WORK TO COMPLETE: Your answer should be an exact copy of the lines from the one containing "Where should I" through the last line of the records below, without any pictures.

Entries taken from a collection
"""
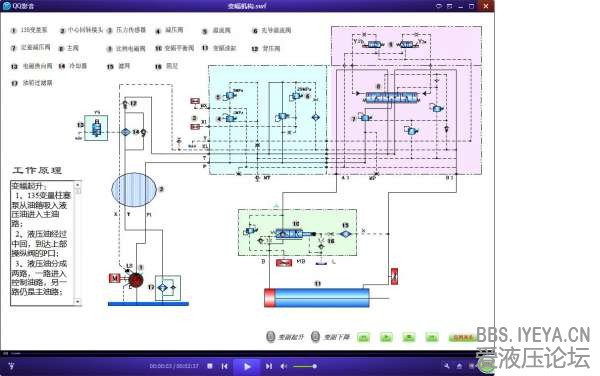Image resolution: width=600 pixels, height=376 pixels.
Task: Click the green play animation button
Action: click(x=386, y=337)
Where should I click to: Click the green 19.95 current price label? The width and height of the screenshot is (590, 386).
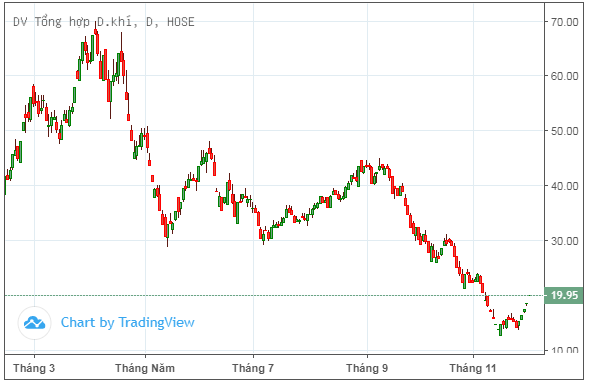(563, 295)
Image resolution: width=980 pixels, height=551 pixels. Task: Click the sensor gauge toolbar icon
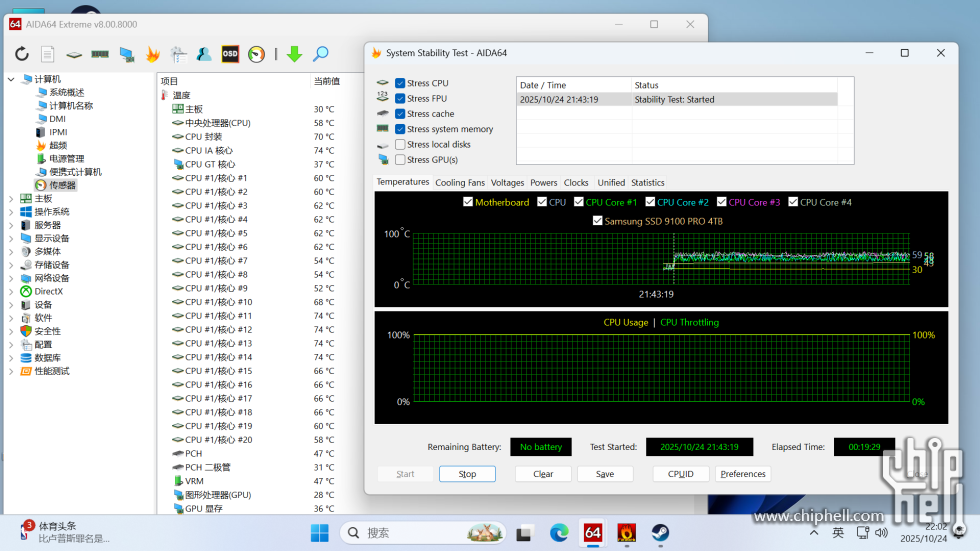coord(257,54)
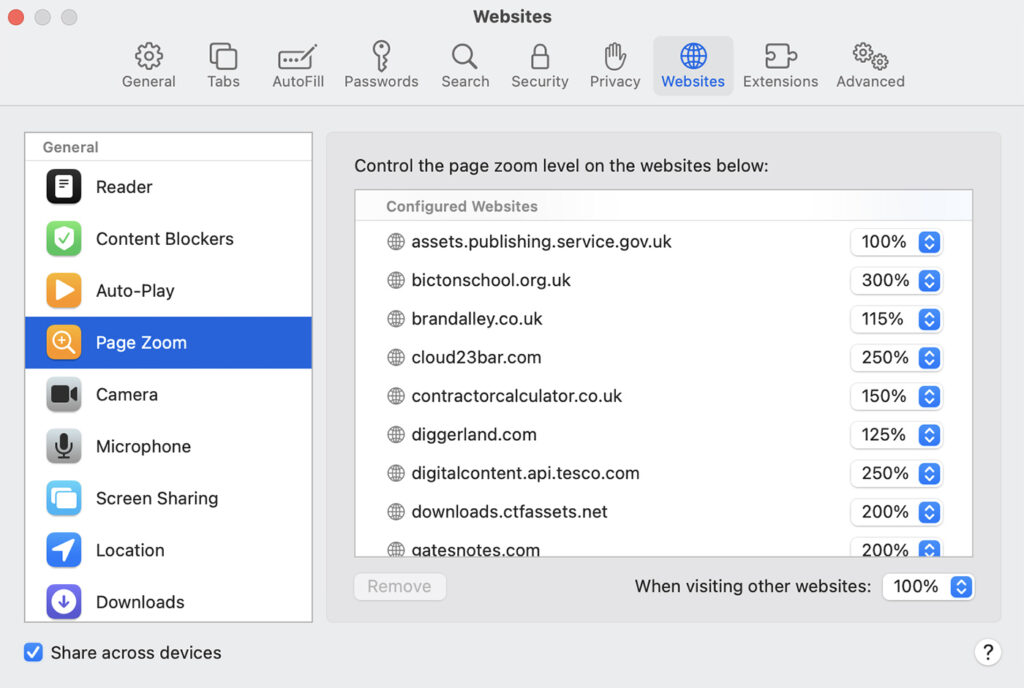
Task: Open Content Blockers settings
Action: click(x=163, y=239)
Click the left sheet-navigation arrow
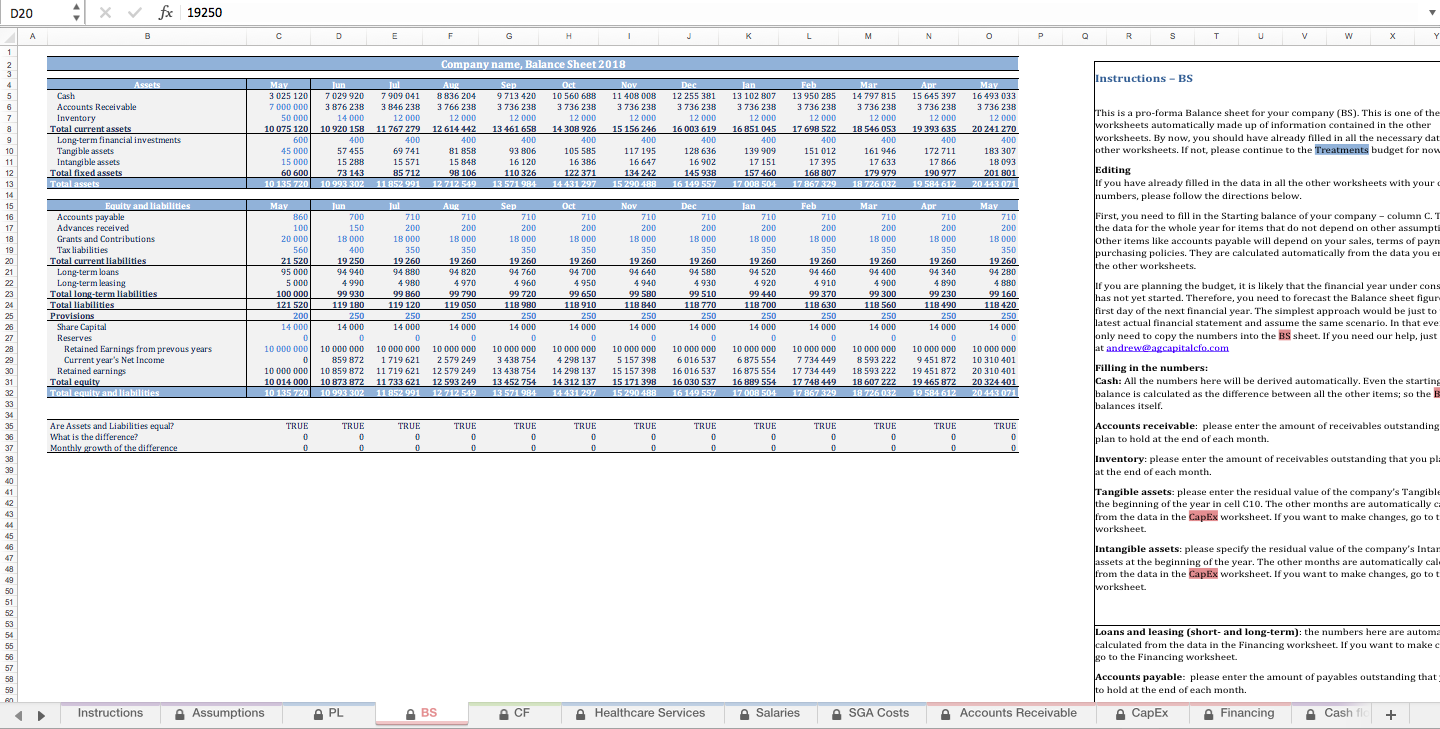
"""
SOLUTION BELOW:
Where should I click to: Click the green 19.95 current price label? The width and height of the screenshot is (590, 386).
(563, 295)
Image resolution: width=980 pixels, height=551 pixels. Task: Click the sensor gauge toolbar icon
coord(257,54)
Task: Open Content Blockers settings
Action: click(x=163, y=239)
Click the left sheet-navigation arrow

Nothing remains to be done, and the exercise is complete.